* **Dataset entries**
------------------------

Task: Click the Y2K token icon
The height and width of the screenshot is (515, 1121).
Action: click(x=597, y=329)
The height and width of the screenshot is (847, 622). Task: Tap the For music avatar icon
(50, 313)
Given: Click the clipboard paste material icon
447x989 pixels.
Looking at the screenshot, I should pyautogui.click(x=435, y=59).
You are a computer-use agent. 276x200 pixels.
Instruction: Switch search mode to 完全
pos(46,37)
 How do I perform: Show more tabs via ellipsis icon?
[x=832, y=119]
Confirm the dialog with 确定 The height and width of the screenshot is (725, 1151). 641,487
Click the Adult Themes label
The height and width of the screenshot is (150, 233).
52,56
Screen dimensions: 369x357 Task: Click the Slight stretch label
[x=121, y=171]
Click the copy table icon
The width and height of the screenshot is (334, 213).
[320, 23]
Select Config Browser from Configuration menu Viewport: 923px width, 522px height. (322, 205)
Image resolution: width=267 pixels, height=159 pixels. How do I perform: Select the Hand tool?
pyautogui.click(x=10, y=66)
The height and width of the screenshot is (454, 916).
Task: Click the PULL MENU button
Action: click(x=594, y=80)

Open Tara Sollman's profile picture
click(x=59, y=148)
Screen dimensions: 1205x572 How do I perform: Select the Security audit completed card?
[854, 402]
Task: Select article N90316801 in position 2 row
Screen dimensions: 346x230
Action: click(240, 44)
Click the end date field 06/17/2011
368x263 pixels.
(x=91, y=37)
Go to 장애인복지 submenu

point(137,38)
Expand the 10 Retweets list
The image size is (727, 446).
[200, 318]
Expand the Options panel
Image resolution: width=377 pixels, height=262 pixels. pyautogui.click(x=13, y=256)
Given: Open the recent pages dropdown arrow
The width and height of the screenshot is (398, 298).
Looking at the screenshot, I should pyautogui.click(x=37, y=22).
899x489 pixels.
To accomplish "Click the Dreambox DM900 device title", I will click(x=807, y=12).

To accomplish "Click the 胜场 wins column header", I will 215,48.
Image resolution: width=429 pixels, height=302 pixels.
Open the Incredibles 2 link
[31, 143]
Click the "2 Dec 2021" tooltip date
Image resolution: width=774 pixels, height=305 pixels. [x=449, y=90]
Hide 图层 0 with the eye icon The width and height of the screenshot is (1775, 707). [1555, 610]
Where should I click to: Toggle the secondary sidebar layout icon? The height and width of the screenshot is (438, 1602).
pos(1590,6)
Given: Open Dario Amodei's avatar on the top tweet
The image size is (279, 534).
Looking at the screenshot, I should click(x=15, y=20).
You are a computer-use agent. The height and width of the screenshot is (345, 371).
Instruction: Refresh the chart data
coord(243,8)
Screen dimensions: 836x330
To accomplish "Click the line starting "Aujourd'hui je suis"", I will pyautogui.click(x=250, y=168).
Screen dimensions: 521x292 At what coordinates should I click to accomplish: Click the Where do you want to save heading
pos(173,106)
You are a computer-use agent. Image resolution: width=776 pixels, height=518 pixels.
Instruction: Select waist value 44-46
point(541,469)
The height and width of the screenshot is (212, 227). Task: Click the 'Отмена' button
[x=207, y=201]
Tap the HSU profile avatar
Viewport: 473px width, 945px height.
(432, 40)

------------------------

* **What you should do**
Search the entries for the word "will" and show every line that has it.

* **Task answer**
To accomplish "Click the Dreambox DM900 device title", I will click(x=807, y=12).
To accomplish "Click the 胜场 wins column header", I will 215,48.
To accomplish "Click the line starting "Aujourd'hui je suis"", I will pyautogui.click(x=250, y=168).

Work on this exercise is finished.